[Extracted entries]:

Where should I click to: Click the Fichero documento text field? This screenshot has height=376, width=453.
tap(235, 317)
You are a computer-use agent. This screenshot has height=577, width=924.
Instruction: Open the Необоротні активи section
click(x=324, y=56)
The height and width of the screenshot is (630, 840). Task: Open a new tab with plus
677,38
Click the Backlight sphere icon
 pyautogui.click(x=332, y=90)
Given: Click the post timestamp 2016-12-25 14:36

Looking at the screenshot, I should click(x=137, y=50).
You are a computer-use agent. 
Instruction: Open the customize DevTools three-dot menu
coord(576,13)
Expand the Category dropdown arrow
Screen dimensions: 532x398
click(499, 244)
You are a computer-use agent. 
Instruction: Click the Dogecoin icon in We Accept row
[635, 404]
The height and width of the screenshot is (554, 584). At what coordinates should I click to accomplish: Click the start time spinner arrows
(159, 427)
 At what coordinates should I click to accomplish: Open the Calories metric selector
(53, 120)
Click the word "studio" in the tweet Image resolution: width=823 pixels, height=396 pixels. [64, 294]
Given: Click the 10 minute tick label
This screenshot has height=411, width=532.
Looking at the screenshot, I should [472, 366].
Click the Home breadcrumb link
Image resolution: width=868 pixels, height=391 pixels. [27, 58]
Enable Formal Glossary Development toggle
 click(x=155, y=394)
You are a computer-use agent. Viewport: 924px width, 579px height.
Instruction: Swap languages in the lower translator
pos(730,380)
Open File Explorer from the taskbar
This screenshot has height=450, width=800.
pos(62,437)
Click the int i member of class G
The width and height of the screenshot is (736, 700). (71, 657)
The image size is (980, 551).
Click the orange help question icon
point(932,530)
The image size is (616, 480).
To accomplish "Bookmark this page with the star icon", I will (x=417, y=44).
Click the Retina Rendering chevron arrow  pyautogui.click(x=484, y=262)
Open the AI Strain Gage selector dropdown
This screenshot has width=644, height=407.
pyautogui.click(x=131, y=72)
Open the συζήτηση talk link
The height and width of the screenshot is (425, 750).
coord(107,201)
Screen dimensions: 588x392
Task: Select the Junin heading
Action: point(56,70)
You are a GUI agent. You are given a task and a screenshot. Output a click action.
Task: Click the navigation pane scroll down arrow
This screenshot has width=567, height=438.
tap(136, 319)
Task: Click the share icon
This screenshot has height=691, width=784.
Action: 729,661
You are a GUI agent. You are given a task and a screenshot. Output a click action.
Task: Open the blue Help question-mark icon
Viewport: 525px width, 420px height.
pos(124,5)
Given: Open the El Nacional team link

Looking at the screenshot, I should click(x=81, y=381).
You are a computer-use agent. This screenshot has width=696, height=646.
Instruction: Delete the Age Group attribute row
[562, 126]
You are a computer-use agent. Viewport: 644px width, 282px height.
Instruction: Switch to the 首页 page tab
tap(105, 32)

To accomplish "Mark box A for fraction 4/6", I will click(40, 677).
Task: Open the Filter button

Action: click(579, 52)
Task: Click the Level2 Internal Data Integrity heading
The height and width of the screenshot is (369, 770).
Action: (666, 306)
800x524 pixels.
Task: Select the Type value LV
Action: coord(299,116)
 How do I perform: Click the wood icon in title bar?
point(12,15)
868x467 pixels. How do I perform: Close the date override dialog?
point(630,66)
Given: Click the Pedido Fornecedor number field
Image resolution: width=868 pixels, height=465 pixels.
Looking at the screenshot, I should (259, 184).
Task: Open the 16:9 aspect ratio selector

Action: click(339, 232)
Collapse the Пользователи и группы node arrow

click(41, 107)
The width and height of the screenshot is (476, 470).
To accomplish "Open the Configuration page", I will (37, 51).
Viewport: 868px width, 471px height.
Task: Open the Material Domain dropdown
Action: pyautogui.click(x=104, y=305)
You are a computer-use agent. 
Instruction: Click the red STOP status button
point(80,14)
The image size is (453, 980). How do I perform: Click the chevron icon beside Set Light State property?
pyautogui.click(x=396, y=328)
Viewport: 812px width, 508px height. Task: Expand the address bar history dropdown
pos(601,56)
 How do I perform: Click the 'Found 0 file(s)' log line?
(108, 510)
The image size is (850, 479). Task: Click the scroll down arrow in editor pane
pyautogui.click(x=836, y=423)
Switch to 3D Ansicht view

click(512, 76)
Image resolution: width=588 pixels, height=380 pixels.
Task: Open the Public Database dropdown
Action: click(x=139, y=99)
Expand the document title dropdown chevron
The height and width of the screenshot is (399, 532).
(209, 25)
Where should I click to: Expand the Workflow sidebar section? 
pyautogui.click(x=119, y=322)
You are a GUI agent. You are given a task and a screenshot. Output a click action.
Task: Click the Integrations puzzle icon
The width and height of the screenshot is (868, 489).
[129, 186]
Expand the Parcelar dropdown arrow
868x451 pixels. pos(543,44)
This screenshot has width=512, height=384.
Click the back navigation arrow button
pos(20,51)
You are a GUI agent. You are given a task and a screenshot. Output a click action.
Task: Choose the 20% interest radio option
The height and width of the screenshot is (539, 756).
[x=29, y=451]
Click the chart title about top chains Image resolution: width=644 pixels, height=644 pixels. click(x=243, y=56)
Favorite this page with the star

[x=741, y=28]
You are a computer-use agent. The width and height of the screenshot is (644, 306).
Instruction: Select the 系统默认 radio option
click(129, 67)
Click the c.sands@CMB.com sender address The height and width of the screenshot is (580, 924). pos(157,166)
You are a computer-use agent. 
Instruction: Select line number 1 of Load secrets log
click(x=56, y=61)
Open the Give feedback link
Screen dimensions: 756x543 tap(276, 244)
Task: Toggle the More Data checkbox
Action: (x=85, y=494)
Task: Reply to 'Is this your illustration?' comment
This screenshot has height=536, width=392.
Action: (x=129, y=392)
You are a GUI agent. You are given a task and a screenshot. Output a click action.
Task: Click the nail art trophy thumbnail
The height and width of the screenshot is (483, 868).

[What you should do]:
Repeat the listing. Keep every character the same.

[Response area]:
Where should I click to: Click the Fichero documento text field? This screenshot has height=376, width=453.
tap(235, 317)
You are a computer-use agent. This screenshot has height=577, width=924.
Instruction: Open the Необоротні активи section
click(x=324, y=56)
The height and width of the screenshot is (630, 840). Task: Open a new tab with plus
677,38
Click the Backlight sphere icon
 pyautogui.click(x=332, y=90)
Given: Click the post timestamp 2016-12-25 14:36

Looking at the screenshot, I should click(x=137, y=50).
You are a computer-use agent. 
Instruction: Open the customize DevTools three-dot menu
coord(576,13)
Expand the Category dropdown arrow
Screen dimensions: 532x398
click(499, 244)
You are a computer-use agent. 
Instruction: Click the Dogecoin icon in We Accept row
[635, 404]
The height and width of the screenshot is (554, 584). At what coordinates should I click to accomplish: Click the start time spinner arrows
(159, 427)
 At what coordinates should I click to accomplish: Open the Calories metric selector
(53, 120)
Click the word "studio" in the tweet Image resolution: width=823 pixels, height=396 pixels. [64, 294]
Given: Click the 10 minute tick label
This screenshot has height=411, width=532.
Looking at the screenshot, I should [472, 366].
Click the Home breadcrumb link
Image resolution: width=868 pixels, height=391 pixels. [27, 58]
Enable Formal Glossary Development toggle
 click(x=155, y=394)
You are a computer-use agent. Viewport: 924px width, 579px height.
Instruction: Swap languages in the lower translator
pos(730,380)
Open File Explorer from the taskbar
This screenshot has height=450, width=800.
pos(62,437)
Click the int i member of class G
The width and height of the screenshot is (736, 700). (71, 657)
The image size is (980, 551).
Click the orange help question icon
point(932,530)
The image size is (616, 480).
To accomplish "Bookmark this page with the star icon", I will (x=417, y=44).
Click the Retina Rendering chevron arrow  pyautogui.click(x=484, y=262)
Open the AI Strain Gage selector dropdown
This screenshot has width=644, height=407.
pyautogui.click(x=131, y=72)
Open the συζήτηση talk link
The height and width of the screenshot is (425, 750).
coord(107,201)
Screen dimensions: 588x392
Task: Select the Junin heading
Action: point(56,70)
You are a GUI agent. You are given a task and a screenshot. Output a click action.
Task: Click the navigation pane scroll down arrow
This screenshot has width=567, height=438.
tap(136, 319)
Task: Click the share icon
This screenshot has height=691, width=784.
Action: 729,661
You are a GUI agent. You are given a task and a screenshot. Output a click action.
Task: Open the blue Help question-mark icon
Viewport: 525px width, 420px height.
pos(124,5)
Given: Open the El Nacional team link

Looking at the screenshot, I should click(x=81, y=381).
You are a computer-use agent. This screenshot has width=696, height=646.
Instruction: Delete the Age Group attribute row
[562, 126]
You are a computer-use agent. Viewport: 644px width, 282px height.
Instruction: Switch to the 首页 page tab
tap(105, 32)

To accomplish "Mark box A for fraction 4/6", I will click(40, 677).
Task: Open the Filter button

Action: click(579, 52)
Task: Click the Level2 Internal Data Integrity heading
The height and width of the screenshot is (369, 770).
Action: (666, 306)
800x524 pixels.
Task: Select the Type value LV
Action: coord(299,116)
 How do I perform: Click the wood icon in title bar?
point(12,15)
868x467 pixels. How do I perform: Close the date override dialog?
point(630,66)
Given: Click the Pedido Fornecedor number field
Image resolution: width=868 pixels, height=465 pixels.
Looking at the screenshot, I should (259, 184).
Task: Open the 16:9 aspect ratio selector

Action: click(339, 232)
Collapse the Пользователи и группы node arrow

click(41, 107)
The width and height of the screenshot is (476, 470).
To accomplish "Open the Configuration page", I will (37, 51).
Viewport: 868px width, 471px height.
Task: Open the Material Domain dropdown
Action: pyautogui.click(x=104, y=305)
You are a computer-use agent. 
Instruction: Click the red STOP status button
point(80,14)
The image size is (453, 980). How do I perform: Click the chevron icon beside Set Light State property?
pyautogui.click(x=396, y=328)
Viewport: 812px width, 508px height. Task: Expand the address bar history dropdown
pos(601,56)
 How do I perform: Click the 'Found 0 file(s)' log line?
(108, 510)
The image size is (850, 479). Task: Click the scroll down arrow in editor pane
pyautogui.click(x=836, y=423)
Switch to 3D Ansicht view

click(512, 76)
Image resolution: width=588 pixels, height=380 pixels.
Task: Open the Public Database dropdown
Action: click(x=139, y=99)
Expand the document title dropdown chevron
The height and width of the screenshot is (399, 532).
(209, 25)
Where should I click to: Expand the Workflow sidebar section? 
pyautogui.click(x=119, y=322)
You are a GUI agent. You are given a task and a screenshot. Output a click action.
Task: Click the Integrations puzzle icon
The width and height of the screenshot is (868, 489).
[129, 186]
Expand the Parcelar dropdown arrow
868x451 pixels. pos(543,44)
This screenshot has width=512, height=384.
Click the back navigation arrow button
pos(20,51)
You are a GUI agent. You are given a task and a screenshot. Output a click action.
Task: Choose the 20% interest radio option
The height and width of the screenshot is (539, 756).
[x=29, y=451]
Click the chart title about top chains Image resolution: width=644 pixels, height=644 pixels. click(x=243, y=56)
Favorite this page with the star

[x=741, y=28]
You are a computer-use agent. The width and height of the screenshot is (644, 306).
Instruction: Select the 系统默认 radio option
click(129, 67)
Click the c.sands@CMB.com sender address The height and width of the screenshot is (580, 924). pos(157,166)
You are a computer-use agent. 
Instruction: Select line number 1 of Load secrets log
click(x=56, y=61)
Open the Give feedback link
Screen dimensions: 756x543 tap(276, 244)
Task: Toggle the More Data checkbox
Action: (x=85, y=494)
Task: Reply to 'Is this your illustration?' comment
This screenshot has height=536, width=392.
Action: (x=129, y=392)
You are a GUI agent. You are given a task and a screenshot. Output a click action.
Task: Click the nail art trophy thumbnail
The height and width of the screenshot is (483, 868).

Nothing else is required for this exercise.